→ Work to do:
Rewrite the data from the line containing "Payment Options (214, 2391)" up to and including the line containing "Our Destinations (213, 2351)" as a numbered list, skipping any blank lines.

→ Extracted records:
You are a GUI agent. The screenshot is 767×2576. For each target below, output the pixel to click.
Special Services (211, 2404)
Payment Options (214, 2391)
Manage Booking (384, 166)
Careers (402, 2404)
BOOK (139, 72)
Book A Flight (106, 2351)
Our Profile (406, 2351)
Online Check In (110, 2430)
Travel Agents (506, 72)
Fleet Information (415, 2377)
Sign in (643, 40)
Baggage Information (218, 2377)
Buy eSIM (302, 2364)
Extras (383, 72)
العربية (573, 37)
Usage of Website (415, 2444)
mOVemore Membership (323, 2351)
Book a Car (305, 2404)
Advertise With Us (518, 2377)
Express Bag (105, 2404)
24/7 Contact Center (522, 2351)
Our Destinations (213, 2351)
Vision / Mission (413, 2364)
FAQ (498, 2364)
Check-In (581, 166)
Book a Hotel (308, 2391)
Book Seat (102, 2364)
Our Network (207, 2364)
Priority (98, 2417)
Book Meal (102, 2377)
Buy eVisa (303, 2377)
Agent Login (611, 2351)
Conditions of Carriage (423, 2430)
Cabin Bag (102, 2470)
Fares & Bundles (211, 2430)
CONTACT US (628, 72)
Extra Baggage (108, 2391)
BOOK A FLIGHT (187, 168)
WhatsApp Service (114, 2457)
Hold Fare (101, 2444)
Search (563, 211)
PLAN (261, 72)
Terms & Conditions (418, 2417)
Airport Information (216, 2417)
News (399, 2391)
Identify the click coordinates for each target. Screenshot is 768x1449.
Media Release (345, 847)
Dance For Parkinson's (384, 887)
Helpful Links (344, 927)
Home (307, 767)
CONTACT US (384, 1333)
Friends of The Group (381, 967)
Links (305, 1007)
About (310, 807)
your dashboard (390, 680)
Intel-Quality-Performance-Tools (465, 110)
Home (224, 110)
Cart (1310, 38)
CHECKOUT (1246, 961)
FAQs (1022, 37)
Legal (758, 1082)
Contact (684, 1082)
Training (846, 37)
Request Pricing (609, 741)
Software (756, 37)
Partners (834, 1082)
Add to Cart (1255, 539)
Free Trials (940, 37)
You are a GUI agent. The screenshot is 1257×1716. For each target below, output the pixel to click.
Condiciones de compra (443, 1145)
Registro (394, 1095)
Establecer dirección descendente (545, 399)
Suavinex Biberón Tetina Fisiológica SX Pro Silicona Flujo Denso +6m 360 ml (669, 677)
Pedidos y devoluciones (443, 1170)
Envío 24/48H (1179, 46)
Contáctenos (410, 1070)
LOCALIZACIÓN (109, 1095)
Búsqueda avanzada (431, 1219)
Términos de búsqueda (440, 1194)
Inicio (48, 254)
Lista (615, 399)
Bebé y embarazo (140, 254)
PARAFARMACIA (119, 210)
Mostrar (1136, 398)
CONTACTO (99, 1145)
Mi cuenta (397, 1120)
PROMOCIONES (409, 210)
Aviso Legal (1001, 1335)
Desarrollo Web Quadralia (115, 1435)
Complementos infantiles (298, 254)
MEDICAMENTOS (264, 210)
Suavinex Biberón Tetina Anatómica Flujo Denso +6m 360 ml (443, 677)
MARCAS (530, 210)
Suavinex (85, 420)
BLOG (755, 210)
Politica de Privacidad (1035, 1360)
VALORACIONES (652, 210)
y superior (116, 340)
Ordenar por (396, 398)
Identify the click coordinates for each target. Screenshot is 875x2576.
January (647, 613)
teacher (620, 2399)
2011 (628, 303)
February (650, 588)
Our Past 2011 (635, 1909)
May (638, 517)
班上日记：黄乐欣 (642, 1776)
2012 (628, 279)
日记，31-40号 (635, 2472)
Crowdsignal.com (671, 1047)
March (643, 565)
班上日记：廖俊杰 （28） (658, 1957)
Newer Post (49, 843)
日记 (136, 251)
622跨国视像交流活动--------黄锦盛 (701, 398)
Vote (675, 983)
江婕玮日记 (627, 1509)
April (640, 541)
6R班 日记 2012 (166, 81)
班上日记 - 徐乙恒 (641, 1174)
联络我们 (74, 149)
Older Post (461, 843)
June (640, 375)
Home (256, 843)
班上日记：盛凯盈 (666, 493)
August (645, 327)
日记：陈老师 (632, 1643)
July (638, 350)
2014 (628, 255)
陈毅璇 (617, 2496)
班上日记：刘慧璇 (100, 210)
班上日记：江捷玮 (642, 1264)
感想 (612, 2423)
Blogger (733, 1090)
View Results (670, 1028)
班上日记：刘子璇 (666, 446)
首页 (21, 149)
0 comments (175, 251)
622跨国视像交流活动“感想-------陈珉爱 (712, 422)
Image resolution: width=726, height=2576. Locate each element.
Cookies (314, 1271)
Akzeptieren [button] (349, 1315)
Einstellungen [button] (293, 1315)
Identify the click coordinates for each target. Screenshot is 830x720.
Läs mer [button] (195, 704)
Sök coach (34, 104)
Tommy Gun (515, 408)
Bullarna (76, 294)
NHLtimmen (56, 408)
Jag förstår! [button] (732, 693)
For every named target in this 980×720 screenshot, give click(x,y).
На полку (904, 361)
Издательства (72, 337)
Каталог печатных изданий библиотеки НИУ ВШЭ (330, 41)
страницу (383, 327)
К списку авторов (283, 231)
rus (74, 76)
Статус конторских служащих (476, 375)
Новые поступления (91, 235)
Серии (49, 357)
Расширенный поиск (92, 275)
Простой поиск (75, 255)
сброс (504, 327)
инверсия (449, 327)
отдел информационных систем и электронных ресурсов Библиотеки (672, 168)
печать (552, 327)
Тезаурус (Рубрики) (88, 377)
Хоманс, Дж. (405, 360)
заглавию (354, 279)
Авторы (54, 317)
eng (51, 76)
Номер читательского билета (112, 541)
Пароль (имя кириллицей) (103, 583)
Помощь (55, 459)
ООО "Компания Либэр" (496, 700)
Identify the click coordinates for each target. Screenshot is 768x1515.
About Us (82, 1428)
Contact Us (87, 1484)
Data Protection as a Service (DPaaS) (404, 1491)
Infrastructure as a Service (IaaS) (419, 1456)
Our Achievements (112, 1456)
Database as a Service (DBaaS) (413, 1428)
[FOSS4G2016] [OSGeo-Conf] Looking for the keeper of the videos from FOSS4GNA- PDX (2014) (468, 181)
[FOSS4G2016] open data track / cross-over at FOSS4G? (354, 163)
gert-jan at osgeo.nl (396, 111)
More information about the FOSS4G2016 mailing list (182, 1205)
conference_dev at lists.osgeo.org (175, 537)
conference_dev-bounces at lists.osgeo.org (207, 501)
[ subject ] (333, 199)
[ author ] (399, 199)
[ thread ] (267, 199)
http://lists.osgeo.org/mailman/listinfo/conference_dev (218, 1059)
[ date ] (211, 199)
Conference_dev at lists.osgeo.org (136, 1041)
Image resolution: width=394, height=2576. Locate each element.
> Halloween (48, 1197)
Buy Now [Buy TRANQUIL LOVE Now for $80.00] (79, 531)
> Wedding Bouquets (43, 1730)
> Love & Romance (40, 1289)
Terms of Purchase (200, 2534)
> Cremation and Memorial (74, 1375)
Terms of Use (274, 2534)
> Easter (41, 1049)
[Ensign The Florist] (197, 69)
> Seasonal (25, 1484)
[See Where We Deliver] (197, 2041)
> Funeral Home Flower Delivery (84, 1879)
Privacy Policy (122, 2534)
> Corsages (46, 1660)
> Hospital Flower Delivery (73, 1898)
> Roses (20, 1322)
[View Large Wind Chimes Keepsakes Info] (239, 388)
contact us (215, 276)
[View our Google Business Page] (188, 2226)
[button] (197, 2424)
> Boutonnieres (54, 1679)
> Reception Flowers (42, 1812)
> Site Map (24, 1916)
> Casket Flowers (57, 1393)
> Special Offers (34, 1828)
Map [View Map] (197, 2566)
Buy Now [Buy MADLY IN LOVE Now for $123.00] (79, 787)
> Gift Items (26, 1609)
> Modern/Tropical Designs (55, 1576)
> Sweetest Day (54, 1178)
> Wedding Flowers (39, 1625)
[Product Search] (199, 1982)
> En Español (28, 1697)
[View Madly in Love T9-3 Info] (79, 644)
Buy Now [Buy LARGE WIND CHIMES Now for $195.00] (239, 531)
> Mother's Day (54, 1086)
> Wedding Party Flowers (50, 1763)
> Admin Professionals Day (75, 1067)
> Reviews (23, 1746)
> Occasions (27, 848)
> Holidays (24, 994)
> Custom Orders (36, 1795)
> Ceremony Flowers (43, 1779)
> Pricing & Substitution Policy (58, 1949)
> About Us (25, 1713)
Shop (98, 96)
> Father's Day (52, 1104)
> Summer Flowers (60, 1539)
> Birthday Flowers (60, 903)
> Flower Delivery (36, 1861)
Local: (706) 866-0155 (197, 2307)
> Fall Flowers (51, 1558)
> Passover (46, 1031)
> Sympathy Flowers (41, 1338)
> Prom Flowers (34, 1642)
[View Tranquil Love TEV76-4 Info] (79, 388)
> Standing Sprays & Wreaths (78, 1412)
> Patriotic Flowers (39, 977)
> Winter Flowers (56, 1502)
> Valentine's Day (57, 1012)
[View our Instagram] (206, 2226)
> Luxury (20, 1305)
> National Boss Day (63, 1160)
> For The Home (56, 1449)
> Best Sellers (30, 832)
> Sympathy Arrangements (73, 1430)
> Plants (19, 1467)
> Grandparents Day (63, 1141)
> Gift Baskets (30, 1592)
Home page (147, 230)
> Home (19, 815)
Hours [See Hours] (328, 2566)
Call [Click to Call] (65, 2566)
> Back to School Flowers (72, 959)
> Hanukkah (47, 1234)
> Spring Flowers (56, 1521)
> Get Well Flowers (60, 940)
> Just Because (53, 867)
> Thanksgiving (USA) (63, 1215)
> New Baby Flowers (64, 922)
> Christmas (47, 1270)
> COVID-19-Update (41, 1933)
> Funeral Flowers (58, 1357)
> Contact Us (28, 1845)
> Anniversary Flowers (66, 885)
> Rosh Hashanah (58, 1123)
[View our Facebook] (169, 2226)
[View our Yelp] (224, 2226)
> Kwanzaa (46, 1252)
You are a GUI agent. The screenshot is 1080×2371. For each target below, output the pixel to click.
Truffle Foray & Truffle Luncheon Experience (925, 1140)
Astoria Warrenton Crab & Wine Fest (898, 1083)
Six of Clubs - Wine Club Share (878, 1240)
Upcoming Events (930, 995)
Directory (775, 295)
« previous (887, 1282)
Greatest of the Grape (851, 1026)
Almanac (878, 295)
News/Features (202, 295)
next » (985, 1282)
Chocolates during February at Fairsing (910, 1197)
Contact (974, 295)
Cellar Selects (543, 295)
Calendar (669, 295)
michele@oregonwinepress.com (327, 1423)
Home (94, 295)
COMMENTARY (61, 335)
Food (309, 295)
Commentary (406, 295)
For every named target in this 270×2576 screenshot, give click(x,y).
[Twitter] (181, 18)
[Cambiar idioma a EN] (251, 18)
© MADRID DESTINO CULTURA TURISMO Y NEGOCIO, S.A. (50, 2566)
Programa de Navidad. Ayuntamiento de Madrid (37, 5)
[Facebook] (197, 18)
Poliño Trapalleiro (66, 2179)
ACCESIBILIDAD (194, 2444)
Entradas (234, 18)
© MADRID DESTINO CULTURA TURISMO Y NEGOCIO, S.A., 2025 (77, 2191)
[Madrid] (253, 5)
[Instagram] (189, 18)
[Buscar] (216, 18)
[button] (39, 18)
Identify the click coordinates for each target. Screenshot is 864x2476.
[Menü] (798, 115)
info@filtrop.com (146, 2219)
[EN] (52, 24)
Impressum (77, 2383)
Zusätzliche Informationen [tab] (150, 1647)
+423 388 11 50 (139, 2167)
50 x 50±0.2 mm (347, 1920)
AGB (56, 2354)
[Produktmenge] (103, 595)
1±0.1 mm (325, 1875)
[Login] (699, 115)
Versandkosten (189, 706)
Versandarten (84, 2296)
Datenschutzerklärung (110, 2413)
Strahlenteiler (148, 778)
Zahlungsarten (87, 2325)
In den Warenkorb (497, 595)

→ The solution:
1. Payment Options (214, 2391)
2. Manage Booking (384, 166)
3. Careers (402, 2404)
4. BOOK (139, 72)
5. Book A Flight (106, 2351)
6. Our Profile (406, 2351)
7. Online Check In (110, 2430)
8. Travel Agents (506, 72)
9. Fleet Information (415, 2377)
10. Sign in (643, 40)
11. Baggage Information (218, 2377)
12. Buy eSIM (302, 2364)
13. Extras (383, 72)
14. العربية (573, 37)
15. Usage of Website (415, 2444)
16. mOVemore Membership (323, 2351)
17. Book a Car (305, 2404)
18. Advertise With Us (518, 2377)
19. Express Bag (105, 2404)
20. 24/7 Contact Center (522, 2351)
21. Our Destinations (213, 2351)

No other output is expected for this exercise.